Building Reliable AI Agents with Reflexion and LangGraph

An LLM that cannot reflect on its mistakes is not an agent — it is an autocomplete on steroids. You have probably seen it: you give a large language model (LLM) a complex task — write a research report, debug a multi-file codebase, plan a multi-step strategy — and it confidently produces something that sounds right but is subtly, sometimes catastrophically, wrong. It has no mechanism to pause, question itself, or try again with a better strategy. This is where high-performance API aggregators like n1n.ai come in, providing the underlying stability and speed required for the iterative loops that define modern agentic systems.

This article bridges the gap between raw prompting and reliable systems. We will explore how to build self-improving AI agents using Reflexion (a technique where agents critique and retry their own outputs) and LangGraph (a framework for stateful, graph-based workflows).

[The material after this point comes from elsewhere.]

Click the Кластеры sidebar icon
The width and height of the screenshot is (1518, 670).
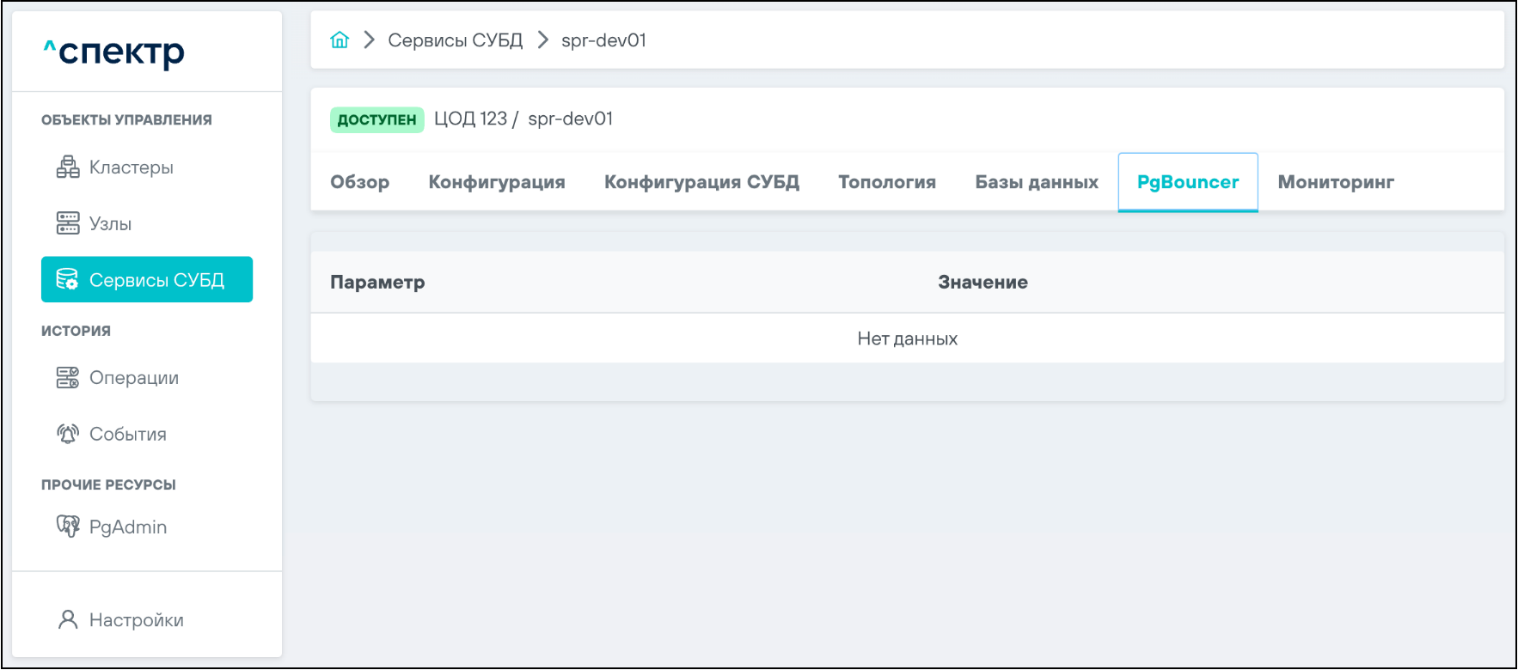point(67,168)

The Structural Weakness of Raw LLMs

Large language models are extraordinarily powerful pattern completers. Whether you are using OpenAI o3, Claude 3.5 Sonnet, or DeepSeek-V3, models run a single forward pass. They read input from left to right and generate tokens until they stop. There is no internal loop, no checking, no going back. This leads to four primary failure modes:

Hallucination: Inventing facts that sound authoritative but do not exist.
Premature Convergence: Settling on the first reasonable answer without exploring better alternatives.
Context Blindness: Losing track of constraints as tasks grow in scale.
Silent Failure: Unlike software crashes, a wrong LLM output looks identical to a correct one.

For developers building on n1n.ai, these failures represent an architectural challenge, not just a prompting issue. To solve them, we must move from linear chains to iterative graphs.

The Reflexion Framework: Verbal Reinforcement Learning

Introduced by Shinn et al. (2023), Reflexion is an inference-time technique that turns a static model into a self-improving agent without fine-tuning. It consists of three core components:

The Actor: The LLM that performs the task. It takes the task description and past memory to generate an output.
The Evaluator (Critic): A function (or another LLM) that scores the output. This could be a unit test, a linter, or a factuality checker.
The Reflector: An LLM that analyzes the output and the evaluator's feedback to produce a verbal self-critique. This critique is stored in episodic memory for the next attempt.

By externalizing the critique into natural language, we leverage the LLM's ability to reason about its own errors. A typical benchmark improvement on the HotpotQA dataset sees accuracy jump from 30% to 60% simply by adding reflection cycles.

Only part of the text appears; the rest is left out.